This repo contains a solar aircraft sizing model that leverages geometric programming (GP). Provisions are added to allow signomial programming (SP) for higher fidelity results. All changes are unit tested on continuous integration software. Code is python dependent.
Currently, this model depends on 3 other repos that need to be installed for this repo to run: gpkit, gplibrary and gassolar. All dependent repos are unit tested on continuous intregration testing software. A summary of all 3 repos is included below.
To install GPkit follow the instructions here: gpkit.readthedocs.installation NOTE: GPkit supports off the shelf solvers. Given the complexity of this model, it is advisable that the user install Mosek as their solver. Mosek's presolve and solver algorithms are more reliable and faster than the alternatives. Covergence to a solution is not guaranteed with the open-source solver, cvxopt.
To install gplibrary and gassolar run the following in the command line in your home directory:
pip install git+git://github.com/convexengineering/gplibrary.git
pip install git+git://github.com/convexengineering/gassolar.git
Finally, to install this repo run:
pip install git+git://github.com/convexengineering/solar.git
Please report any installation issues in the respective repositories.
GPkit is a python package for defining and manuipulating geometric programming models. More information can be found at gpkit.readthedocs.io. GPkit uses the information in the constraints defined in the solar model to create the A-matrix, solve the GP, and parse and return the solution to the user.
GP library is a collection of GP and SP compatible models. The solar model imports various models from this library including Wing, Empennage, Fuselage.
The gassolar repository contains simple gas and solar GP models used to evaluate a trade study between gas and solar powered long endurance aircraft. This solar repository relies on the extensive data on wind speeds and solar flux in the gassolar repository. This may be phased out in later versions.

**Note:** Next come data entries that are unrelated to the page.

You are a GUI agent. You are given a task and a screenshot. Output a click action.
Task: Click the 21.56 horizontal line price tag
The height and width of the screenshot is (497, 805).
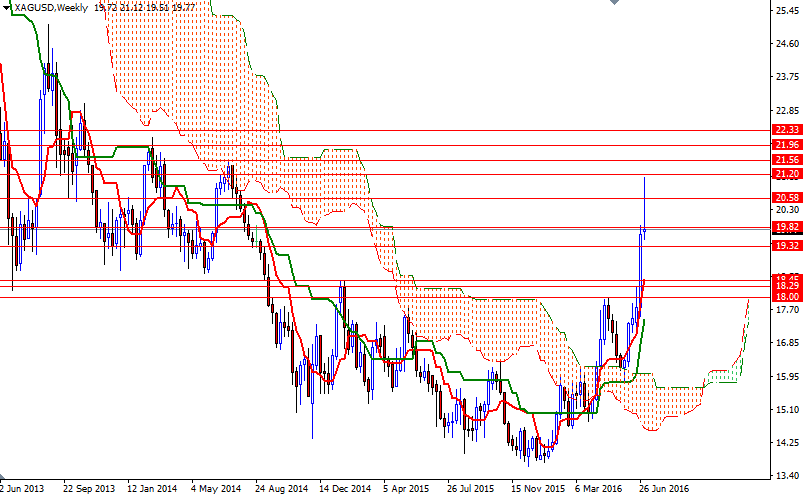[x=787, y=160]
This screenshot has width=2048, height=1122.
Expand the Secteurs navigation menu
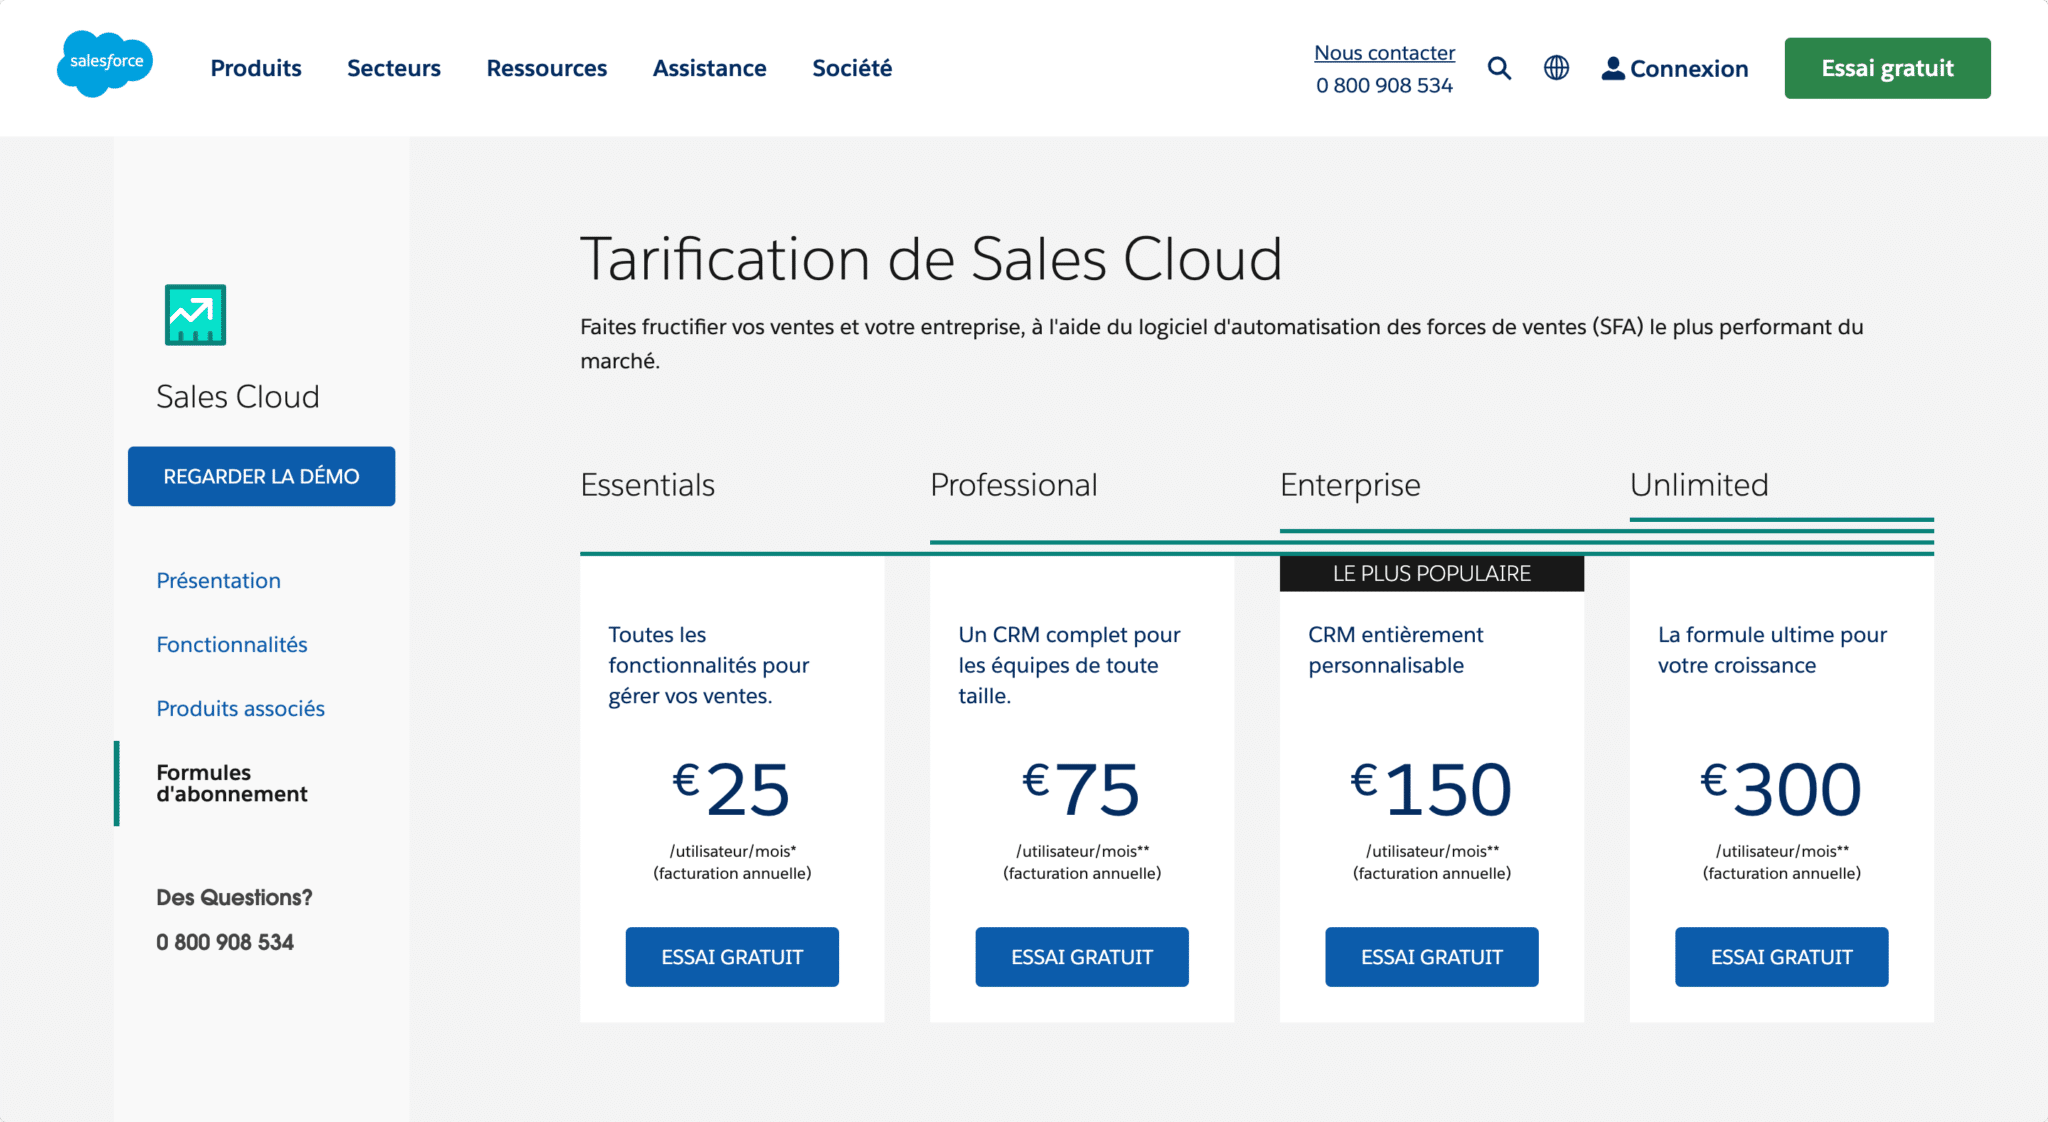[394, 68]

The actual model is in ./solar/solar.py
. Running this file will return a dict, sol
, that constains every variable and it's corresponding optimized value. The python variable, M
, is the GP model and contains all of the submodels used in the optimization.
Taking a line by line overview of solar.py
, there are multiple submodels imported from gplibrary and gassolar. The first created model is Aircraft
. This models creates subcomponents such as the wing, empennage, solar cells, many of which are imported from gplibrary. Each submodel, contains a list of constraints specific to that model. The Aircraft
model has an aircraft performance model AircraftPerf
, that is created when a flight segment is created. AircraftPerf
sums the drag of each component and has constraints relating the solar flux, motor power draw and battery energy. The Mission
model creates multiple flight segments depending on how many latitudes are being evaluated.
Each model has a list of Variables that are created when the mission is created. Variables with no number are free variables that are optimized during a solve. Variables with a number are parameters and are fixed. These can be changed to evaluate the model at different parameter values. A common way to think about variables in a GP is that every variable needs an upper and lower bound. A variable x
, can be upper bounded by minimizing its value in the objective function or including it in a constraint such that it is on the right side of a greater than inequality (i.e. >= x
). A lower bound is created by maximizing the value in the objective function or placing it on the left side of a greater than inequality in a constraint (i.e. x >=
). Free variables that are not upper or lower bounded by the constraints unique to the model in which they are created are identified in that model's docstring. These variables should be bounded by constraints in a different model or by the objective function.
To create and run the primary GP model run the following in a python notebook:
from solar.solar import Mission
M = Mission()
sol = M.solve()
The equivalent is also done by running ./solar/solar.py
. To view the entire solution enter
print sol.table()
To view any individual variable enter the variable as an argument into the solution dict. For example, to see the total weight variable Wtotal
.
sol(M.solar.Wtotal)
To change any fixed variable and resolve, enter
M.substitutions.update({M.solar.batteries.hbatt: 400})
sol = M.solve()
Notice that each variable can be accessed using the dot notation. Latitude is not a variable that can be updated in this way. Because of the descrete wind speed and solar flux equations that vary with latitude, different latitudes are evaluated by recreating the model
M = Mission(latitude=[25])
sol = M.solve()
The default latitude is 20 degrees. In most cases, the worst case latitude is the highest latitude. However to be conservative the user can define a latitude range
M = Mission(latitude=range(1, 25, 0))
sol = M.solve()
Changing parameters may result in an infeasible solution. If this happens a PRIM_INFEAS
error will be thrown when trying to solve. This will happen if one or more of the constraints cannot be satisfied for the given input parameters. Running M.debug()
may help identify which variables are causing the solution to be infeasible.
For more experienced users, you can change the configuration by altering the submodels during creation in the Aircraft
model. For example, to change spar configuration from a BoxSpar
to a CapSpar
, change the line in the Aircraft
model from
WingGP.sparModel = BoxSpar
to
WingGP.sparModel = CapSpar
Please report any issues on the github repository by making any issue. In the issue, copy the error message and include a brief description of what you were trying to do.